After completion of endoscopic procedures, patients
are to be observed for adverse effects from either instrumentation or sedation. Standardized discharge criteria
should be used to assess recovery from sedation. Postprocedure monitoring has been discussed in a previously
published ASGE guideline.3
ANESTHESIOLOGIST ASSISTANCE FOR
ENDOSCOPIC PROCEDURES
Sedation-related risk factors, the depth of sedation, and
the urgency and type of endoscopic procedure play important roles in determining whether the assistance of an anesthesiologist is needed. Patient risk factors include
significant medical conditions such as extremes of age; severe pulmonary, cardiac, renal, or hepatic disease; pregnancy; the abuse of drugs or alcohol; uncooperative
patients; a potentially difficult airway for positive-pressure
ventilation; and individuals with anatomy that is associated
with more difficult intubation.

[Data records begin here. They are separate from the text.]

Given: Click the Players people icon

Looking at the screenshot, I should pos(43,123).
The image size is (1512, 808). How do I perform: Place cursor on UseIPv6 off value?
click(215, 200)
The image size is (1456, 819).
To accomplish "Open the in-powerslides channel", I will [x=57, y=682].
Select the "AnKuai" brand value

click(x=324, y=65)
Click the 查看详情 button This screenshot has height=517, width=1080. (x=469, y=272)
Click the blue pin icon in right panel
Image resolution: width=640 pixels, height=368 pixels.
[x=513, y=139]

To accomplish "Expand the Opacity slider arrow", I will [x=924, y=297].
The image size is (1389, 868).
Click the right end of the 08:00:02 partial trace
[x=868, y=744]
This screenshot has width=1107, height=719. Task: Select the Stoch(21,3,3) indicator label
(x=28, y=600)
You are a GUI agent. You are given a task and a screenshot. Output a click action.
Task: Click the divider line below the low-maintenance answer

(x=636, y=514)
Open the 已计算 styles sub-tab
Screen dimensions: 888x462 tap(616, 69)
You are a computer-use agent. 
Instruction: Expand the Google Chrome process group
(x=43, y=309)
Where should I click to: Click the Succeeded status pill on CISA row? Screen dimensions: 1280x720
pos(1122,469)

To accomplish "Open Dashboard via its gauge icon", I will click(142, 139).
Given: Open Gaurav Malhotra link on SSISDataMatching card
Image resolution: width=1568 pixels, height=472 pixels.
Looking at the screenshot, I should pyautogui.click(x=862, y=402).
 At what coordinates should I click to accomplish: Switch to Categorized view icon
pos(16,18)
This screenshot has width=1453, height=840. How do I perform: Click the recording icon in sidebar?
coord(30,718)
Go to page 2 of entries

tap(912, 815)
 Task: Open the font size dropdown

The ASA Task Force states
that airway management may be difficult in patients with
the following situations: (1) previous problems with anesthesia or sedation, (2) a history of stridor, snoring, or sleep
apnea, (3) dysmorphic facial features, such as Pierre-Robin
syndrome or trisomy 21, (4) oral abnormalities, such as
a small opening (!3 cm in an adult), edentulous, protruding incisors, loose or capped teeth, high arched palate,
macroglossia, tonsillar hypertrophy, or a nonvisible uvula,
(5) neck abnormalities, such as obesity involving the neck
and facial structures, short neck, limited neck extension,
decreased hyoid-mental distance (!3 cm in an adult),
neck mass, cervical spine disease or trauma, tracheal deviation, or advanced rheumatoid arthritis, and (6) jaw abnormalities such as micrognathia, retrognathia, trismus, or
significant malocclusion.11
The ASA Task Force guidelines states that the presence of
one or more sedation-related risk factors coupled with the
potential for deep sedation will increase the likelihood of
adverse sedation-related events. If the practitioner confronted with these situations is not trained in managing
these complex patients, consultation with an anesthesiologist to provide sedation should be considered (Table 7).11
ECONOMICS OF GI ENDOSCOPY
Gastroenterologists in the United States have routinely
sedated patients as a part of the endoscopic service. In recent years, a greater number of endoscopists use anesthesiologists or nurse anesthetists to provide sedation.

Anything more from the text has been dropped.